I see a couple of other things that could be contributing:
User Login Items:
Backup and Sync.app (Google, Inc. - installed 2019-09-28)
(Application - /Applications/Backup and Sync.app)
and Microsoft OneDrive.
Web-based backup schemes can slow you workflow as they "phone home." If you must use them, keep what is on the server to a minimum, and remove files once the are no longer needed on the server.
Your hard drive is not fast to start with but is running more slowly than I expected. It could partly be the load Chrome inflicts so I'd rerun the test after shutting down Chrome to see if read/write scores improve. This was your drive performance:
Performance:
System Load: 1.39 (1 min ago) 3.54 (5 min ago) 3.56 (15 min ago)
Nominal I/O speed: 0.16 MB/s
File system: 20.47 seconds
Write speed: 69 MB/s
Read speed: 46 MB/s
For comparison, we have a geriatric Mid 2011 21.5 iMac still in service that has the same slow 5400rpm, 3GBps hard drive as yours. Note the speed difference:
Performance:
System Load: 1.62 (1 min ago) 1.67 (5 min ago) 1.87 (15 min ago)

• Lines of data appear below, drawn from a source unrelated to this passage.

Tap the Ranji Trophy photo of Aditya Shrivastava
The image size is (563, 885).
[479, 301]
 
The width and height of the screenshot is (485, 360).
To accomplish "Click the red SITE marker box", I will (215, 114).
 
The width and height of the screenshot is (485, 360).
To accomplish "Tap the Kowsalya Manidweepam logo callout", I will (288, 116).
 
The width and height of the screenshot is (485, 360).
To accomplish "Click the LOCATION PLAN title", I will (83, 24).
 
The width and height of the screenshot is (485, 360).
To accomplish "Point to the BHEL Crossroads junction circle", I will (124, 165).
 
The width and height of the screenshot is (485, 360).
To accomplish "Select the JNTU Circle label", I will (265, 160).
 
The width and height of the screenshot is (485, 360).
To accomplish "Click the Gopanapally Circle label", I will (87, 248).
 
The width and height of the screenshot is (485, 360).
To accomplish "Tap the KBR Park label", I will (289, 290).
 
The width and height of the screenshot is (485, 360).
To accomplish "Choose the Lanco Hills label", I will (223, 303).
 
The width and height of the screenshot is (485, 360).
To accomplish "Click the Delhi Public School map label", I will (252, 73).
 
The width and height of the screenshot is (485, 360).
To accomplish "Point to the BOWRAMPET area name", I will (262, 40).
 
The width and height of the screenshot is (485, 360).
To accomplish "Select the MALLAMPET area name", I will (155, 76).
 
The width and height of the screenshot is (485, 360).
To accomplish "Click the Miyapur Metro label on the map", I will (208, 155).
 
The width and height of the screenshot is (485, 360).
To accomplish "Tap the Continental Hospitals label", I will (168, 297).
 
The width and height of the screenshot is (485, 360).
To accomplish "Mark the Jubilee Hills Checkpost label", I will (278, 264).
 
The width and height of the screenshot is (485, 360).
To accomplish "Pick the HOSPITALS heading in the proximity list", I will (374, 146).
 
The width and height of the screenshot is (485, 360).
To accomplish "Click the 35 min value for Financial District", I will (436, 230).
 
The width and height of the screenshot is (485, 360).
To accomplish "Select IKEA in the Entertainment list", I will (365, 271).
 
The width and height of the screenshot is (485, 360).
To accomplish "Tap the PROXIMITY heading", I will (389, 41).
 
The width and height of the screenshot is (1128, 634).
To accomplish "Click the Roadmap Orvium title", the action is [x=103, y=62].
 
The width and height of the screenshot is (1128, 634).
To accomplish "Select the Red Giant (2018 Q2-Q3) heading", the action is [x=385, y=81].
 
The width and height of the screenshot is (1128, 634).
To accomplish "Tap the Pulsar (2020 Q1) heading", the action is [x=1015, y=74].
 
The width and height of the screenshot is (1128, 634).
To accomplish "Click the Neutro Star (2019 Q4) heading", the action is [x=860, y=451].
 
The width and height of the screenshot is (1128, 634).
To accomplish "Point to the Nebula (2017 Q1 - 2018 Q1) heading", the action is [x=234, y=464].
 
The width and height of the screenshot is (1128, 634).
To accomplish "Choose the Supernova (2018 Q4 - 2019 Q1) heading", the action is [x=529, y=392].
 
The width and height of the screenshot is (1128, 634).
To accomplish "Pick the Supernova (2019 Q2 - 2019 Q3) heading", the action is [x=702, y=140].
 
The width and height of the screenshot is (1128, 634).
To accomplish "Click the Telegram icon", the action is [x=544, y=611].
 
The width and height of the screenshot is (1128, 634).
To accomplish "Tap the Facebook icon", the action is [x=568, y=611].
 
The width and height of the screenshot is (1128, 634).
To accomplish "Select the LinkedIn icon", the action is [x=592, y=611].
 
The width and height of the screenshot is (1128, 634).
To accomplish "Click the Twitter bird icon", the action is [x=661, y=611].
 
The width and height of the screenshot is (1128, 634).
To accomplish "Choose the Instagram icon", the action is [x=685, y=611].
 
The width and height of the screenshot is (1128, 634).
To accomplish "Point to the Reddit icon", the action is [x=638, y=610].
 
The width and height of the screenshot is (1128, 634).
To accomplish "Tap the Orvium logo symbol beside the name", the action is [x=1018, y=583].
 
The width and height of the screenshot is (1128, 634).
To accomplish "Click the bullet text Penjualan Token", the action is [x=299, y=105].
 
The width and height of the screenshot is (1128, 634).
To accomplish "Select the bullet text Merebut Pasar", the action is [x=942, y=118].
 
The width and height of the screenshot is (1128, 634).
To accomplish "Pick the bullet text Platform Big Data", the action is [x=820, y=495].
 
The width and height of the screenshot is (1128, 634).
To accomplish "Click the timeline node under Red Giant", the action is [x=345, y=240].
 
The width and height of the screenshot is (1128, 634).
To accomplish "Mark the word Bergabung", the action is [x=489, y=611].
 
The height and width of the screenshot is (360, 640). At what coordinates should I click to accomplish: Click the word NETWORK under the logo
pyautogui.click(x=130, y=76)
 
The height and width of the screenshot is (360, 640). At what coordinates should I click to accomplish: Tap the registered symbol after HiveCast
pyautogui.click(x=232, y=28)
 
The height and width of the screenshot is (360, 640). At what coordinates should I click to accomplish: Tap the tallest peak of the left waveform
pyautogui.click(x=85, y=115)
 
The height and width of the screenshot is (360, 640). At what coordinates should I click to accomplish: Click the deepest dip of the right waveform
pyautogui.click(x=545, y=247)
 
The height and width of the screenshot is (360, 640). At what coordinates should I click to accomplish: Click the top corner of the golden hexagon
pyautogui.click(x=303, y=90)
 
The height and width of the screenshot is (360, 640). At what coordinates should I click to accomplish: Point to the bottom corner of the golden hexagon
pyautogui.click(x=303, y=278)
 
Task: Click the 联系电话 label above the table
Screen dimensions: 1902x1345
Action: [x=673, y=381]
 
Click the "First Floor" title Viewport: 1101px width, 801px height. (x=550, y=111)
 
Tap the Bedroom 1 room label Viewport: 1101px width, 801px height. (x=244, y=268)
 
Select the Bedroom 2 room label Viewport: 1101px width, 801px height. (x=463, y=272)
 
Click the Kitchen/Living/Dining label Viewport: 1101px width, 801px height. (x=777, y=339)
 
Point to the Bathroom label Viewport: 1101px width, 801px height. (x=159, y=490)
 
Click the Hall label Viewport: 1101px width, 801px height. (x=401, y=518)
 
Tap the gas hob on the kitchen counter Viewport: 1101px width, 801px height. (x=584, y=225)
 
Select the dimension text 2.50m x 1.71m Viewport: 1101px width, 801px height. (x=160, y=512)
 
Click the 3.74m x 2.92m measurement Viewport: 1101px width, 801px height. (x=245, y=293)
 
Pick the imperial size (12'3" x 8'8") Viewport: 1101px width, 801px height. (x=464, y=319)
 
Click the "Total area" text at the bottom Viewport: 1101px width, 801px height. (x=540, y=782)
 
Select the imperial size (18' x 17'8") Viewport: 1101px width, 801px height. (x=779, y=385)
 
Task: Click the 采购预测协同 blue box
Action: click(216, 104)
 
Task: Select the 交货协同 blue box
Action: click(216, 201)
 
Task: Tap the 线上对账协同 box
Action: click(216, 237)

Nominal I/O speed: 0.05 MB/s
File system: 38.28 seconds
Write speed: 112 MB/s
Read speed: 91 MB/s
That is a big difference. den.theds' suggestion for an SSD in an external enclosure should work, and several of our long-serving helpers here have done exactly that and are happy with the improvment. Because Apple chooses to install slow SATA 3GBps mechanical hard drives, your max data transfer rate now is 3GBps. USB3 can transfer at up to 5GBps.
For this to work, the external drive must be rated at USB3 and the SSD must be a 6GBps model. The cheap ones you get from the office supply store may not meet these specs. I've found their makers rather stingy with the tech data they put on the boxes of these entry-level devices. Best to get a pro drive and enclosure separately so you know what specs you bought.
Base on what I am seeing on my MacBook Pro with a aftermarket SSD on an internal 6GBps bus, I'd estimate your read/write scores could be in the 350-400MB/s range with the proper SSD external boot drive.